Cannon Beach, Oregon

Cannon Beach, well known for its popular art colony, is a delightful town of nooks and crannies, inviting paths, garden courtyards and laid-back, unobtrusive commercial enterprises, all of which seem to feature a decor of weathered cedar.

Cannon Beach is a magnet for artists, photographers and wildlife artists, and captivates visitors with its hometown ambiance and spectacular scenery. Located 80 miles northwest of Portland, the town supports a thriving artist community. Visitors from all over the world make the trek to this seaside town to enjoy its many attractions and seasonal activities.

A favorite Oregon Coast getaway destination, this scenic town offers a broad choice of dining opportunities and many choices for lodging including bed and breakfast accommodations, cabins, beach cottages, hotels and motels, vacation rental properties and campgrounds.

History is a large part of this town's identity, as its name suggests. Originally called Ecola, the town was renamed Cannon Beach following the sinking of the US survey schooner "The Shark" in 1846 and the discovery of the ship's cannon on the nearby shore. A plaque now commemorates the event.

On Clatsop Trail, hikers can relive another part of early history and trace the last steps of Lewis and Clark's westward expedition. Captain Clark's journal notes his first close-up encounter with a gray whale at what is now called "Whale Park."

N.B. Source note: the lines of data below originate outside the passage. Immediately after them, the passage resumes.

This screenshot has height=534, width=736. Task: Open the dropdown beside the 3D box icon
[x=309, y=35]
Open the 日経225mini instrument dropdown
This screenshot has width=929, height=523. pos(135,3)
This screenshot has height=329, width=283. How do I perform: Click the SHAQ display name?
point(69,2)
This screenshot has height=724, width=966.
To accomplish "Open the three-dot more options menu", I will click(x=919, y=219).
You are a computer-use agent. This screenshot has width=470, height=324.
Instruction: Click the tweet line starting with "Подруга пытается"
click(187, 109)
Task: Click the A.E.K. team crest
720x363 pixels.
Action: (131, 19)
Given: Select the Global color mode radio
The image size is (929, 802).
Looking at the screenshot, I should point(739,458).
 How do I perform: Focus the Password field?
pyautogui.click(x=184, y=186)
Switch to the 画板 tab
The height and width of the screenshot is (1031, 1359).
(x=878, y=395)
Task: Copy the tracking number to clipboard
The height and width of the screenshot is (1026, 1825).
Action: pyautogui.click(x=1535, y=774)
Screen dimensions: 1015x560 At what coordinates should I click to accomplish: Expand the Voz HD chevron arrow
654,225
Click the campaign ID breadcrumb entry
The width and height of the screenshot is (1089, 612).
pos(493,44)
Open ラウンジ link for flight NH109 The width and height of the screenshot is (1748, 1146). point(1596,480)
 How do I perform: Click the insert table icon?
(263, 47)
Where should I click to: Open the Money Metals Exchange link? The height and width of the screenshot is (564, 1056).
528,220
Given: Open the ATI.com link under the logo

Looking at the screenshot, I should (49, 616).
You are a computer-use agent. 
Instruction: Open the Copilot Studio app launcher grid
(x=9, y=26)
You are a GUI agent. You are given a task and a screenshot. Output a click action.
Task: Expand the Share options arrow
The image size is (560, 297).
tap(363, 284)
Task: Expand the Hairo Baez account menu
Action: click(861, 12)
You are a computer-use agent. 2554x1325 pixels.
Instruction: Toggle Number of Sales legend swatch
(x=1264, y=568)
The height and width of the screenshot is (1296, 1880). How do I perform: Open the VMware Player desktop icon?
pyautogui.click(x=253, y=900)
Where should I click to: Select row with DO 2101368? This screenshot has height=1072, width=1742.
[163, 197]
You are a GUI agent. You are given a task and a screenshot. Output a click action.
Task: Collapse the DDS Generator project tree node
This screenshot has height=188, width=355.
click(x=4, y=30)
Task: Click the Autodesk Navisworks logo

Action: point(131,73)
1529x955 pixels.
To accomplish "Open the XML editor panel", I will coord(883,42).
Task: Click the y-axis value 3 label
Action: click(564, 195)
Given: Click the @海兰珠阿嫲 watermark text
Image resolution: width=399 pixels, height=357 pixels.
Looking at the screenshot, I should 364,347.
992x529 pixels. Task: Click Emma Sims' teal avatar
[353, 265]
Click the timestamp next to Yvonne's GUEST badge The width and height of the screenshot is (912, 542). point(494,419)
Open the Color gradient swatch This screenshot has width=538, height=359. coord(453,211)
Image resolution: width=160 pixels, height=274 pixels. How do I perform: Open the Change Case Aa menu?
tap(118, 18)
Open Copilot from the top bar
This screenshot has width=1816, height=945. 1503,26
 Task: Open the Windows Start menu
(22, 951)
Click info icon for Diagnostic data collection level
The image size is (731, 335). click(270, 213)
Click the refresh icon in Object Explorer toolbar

Directly west of the town is the actual Cannon Beach, with its awe-inspiring rock monoliths and nine miles of sandy beaches. Noted as "one of the world's best beaches" by the Travel Channel, the coastline is home to the 235-ft. Haystack Rock, one of the largest monoliths of its kind in the world. Now considered a National Wildlife Refuge and Marine Garden, the rock is a breeding area for the tufted puffin and territory to a wide range of birds and sea life. It is also one of the most photographed natural sites in Oregon, a testament to the draw of Oregon's natural beauty.